_EXERCISE DIRECTIONS_
If a line in the data holds the string "agent", list it.
==========
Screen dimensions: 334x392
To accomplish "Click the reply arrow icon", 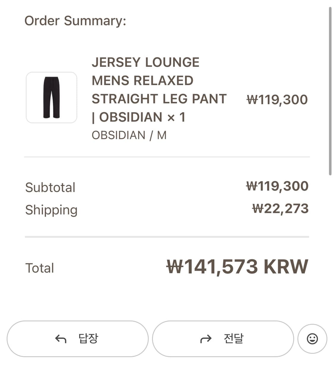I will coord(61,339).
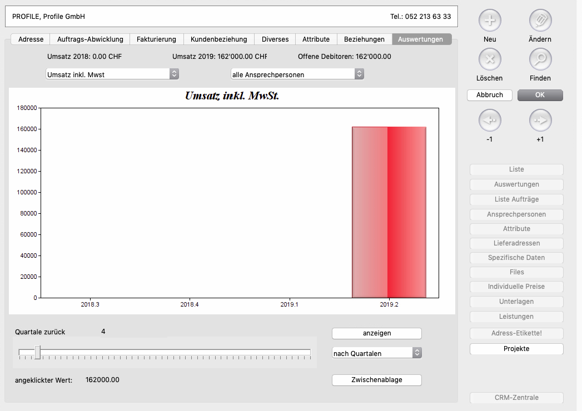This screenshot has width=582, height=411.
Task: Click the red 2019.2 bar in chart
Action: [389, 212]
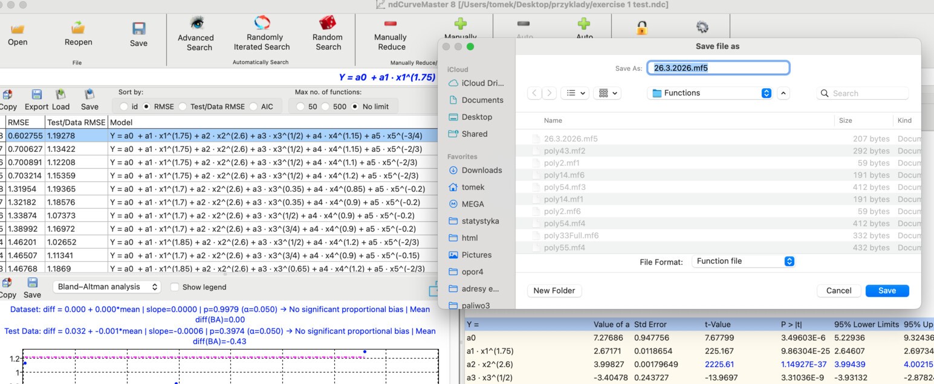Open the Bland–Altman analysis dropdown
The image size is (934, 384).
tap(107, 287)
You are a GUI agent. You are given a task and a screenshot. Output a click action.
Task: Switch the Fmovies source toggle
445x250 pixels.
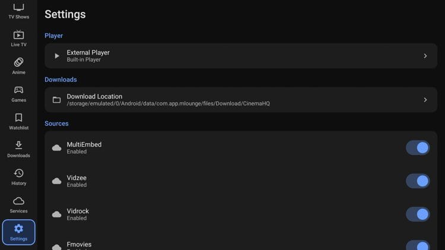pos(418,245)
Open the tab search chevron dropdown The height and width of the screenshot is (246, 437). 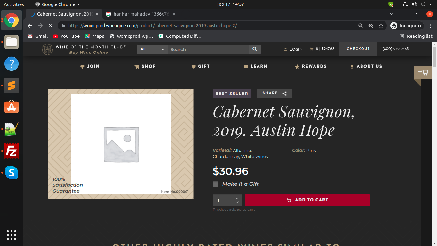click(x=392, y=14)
==========
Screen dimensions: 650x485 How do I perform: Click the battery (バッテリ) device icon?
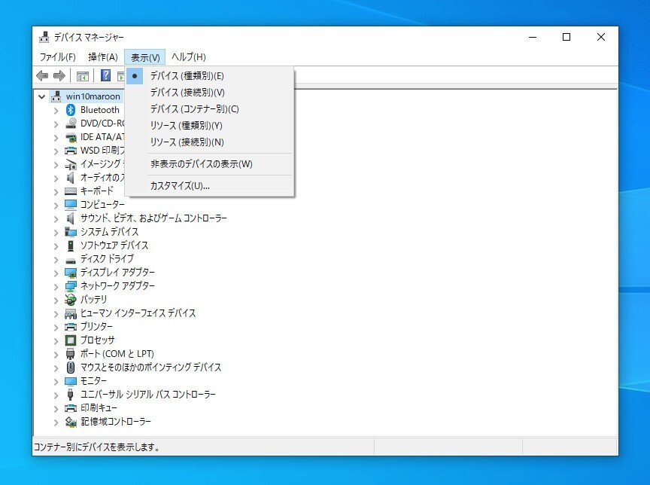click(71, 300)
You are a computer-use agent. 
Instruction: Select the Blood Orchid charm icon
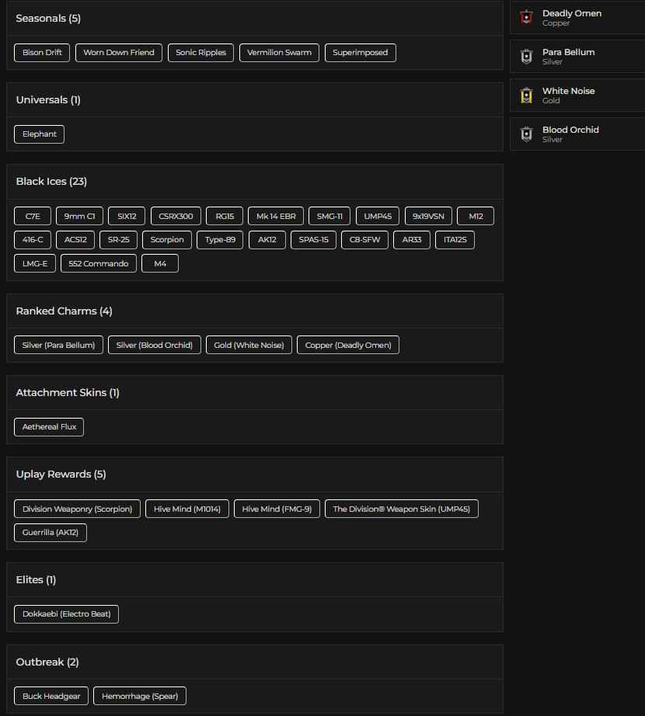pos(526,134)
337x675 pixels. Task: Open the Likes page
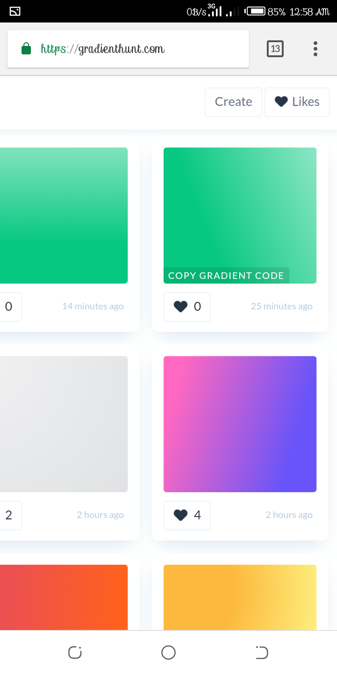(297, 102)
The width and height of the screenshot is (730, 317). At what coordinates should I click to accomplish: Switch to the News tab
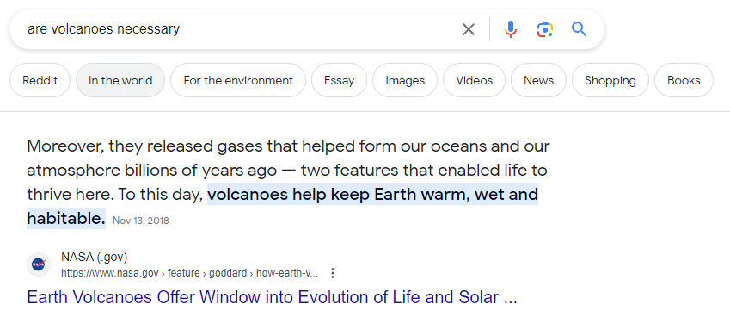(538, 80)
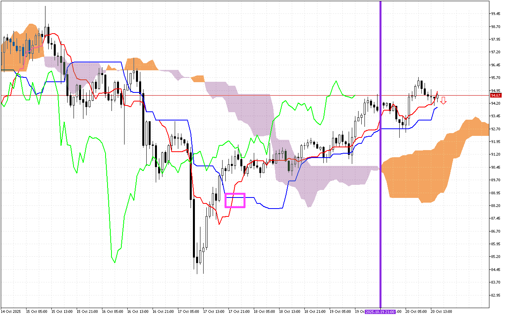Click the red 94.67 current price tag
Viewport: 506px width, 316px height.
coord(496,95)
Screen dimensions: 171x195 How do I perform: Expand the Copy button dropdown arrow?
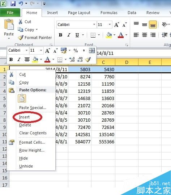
==========
_RESPONSE FOR THIS EXERCISE_
You are a GUI agent. You are given a task and a screenshot. Output a click action.
You are a computer-use agent. 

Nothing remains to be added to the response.